The task: In the material below, the lines from the one containing "Sign Up (50, 11)" through the one containing "Wooden Story Characters (75, 94)" are to be given again exactly, ends included, and no others.

◆ ◆ ◆

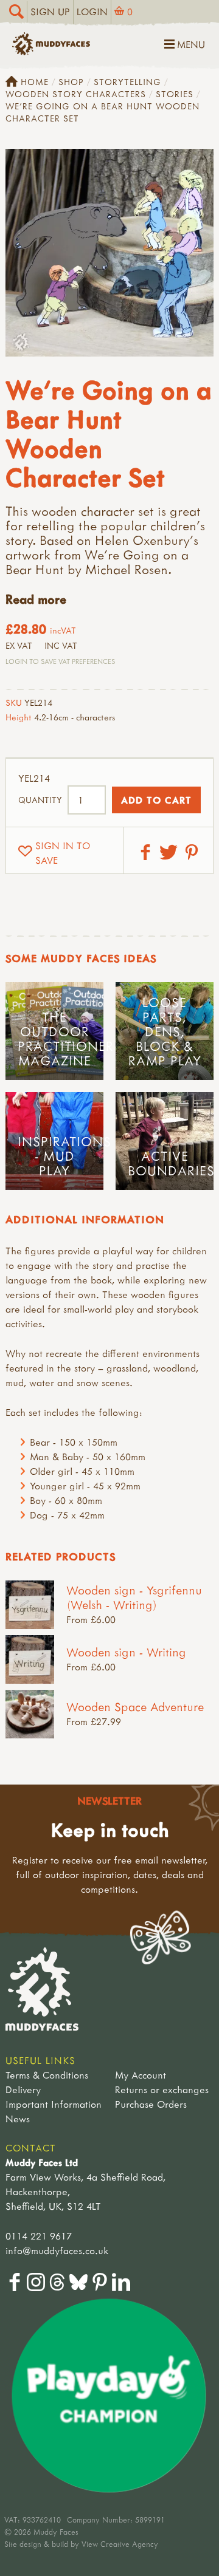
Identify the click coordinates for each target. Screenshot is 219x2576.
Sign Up (50, 11)
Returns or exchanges (162, 2089)
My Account (140, 2075)
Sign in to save (62, 852)
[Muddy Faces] (51, 52)
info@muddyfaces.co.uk (56, 2250)
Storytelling (127, 81)
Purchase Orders (151, 2104)
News (17, 2119)
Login (92, 11)
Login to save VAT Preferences (60, 661)
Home (35, 81)
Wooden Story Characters (75, 94)
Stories (174, 94)
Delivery (23, 2089)
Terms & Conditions (46, 2075)
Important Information (53, 2104)
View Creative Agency (120, 2544)
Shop (71, 81)
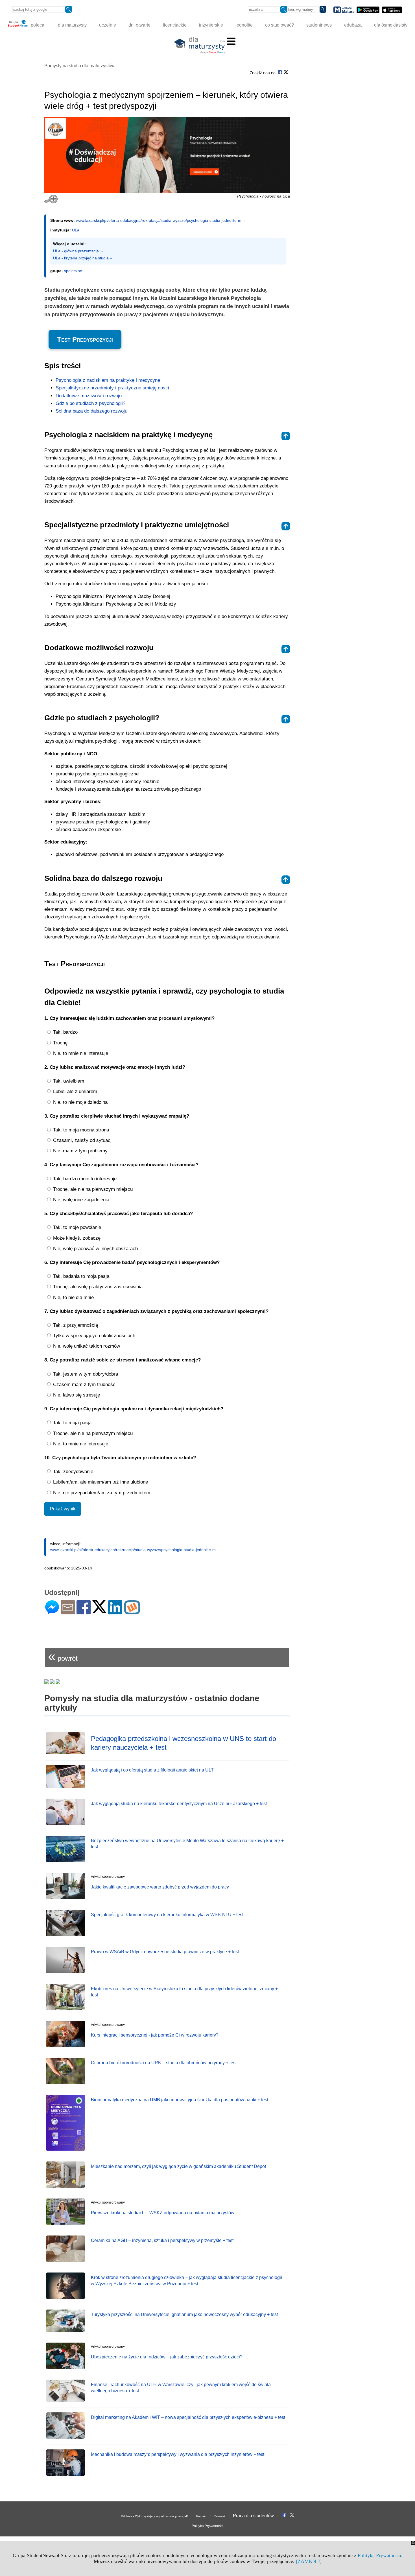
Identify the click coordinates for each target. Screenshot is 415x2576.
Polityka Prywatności (207, 2526)
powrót (63, 1656)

◆ ◆ ◆

Reply:
Sign Up (50, 11)
Returns or exchanges (162, 2089)
My Account (140, 2075)
Sign in to save (62, 852)
[Muddy Faces] (51, 52)
info@muddyfaces.co.uk (56, 2250)
Storytelling (127, 81)
Purchase Orders (151, 2104)
News (17, 2119)
Login (92, 11)
Login to save VAT Preferences (60, 661)
Home (35, 81)
Wooden Story Characters (75, 94)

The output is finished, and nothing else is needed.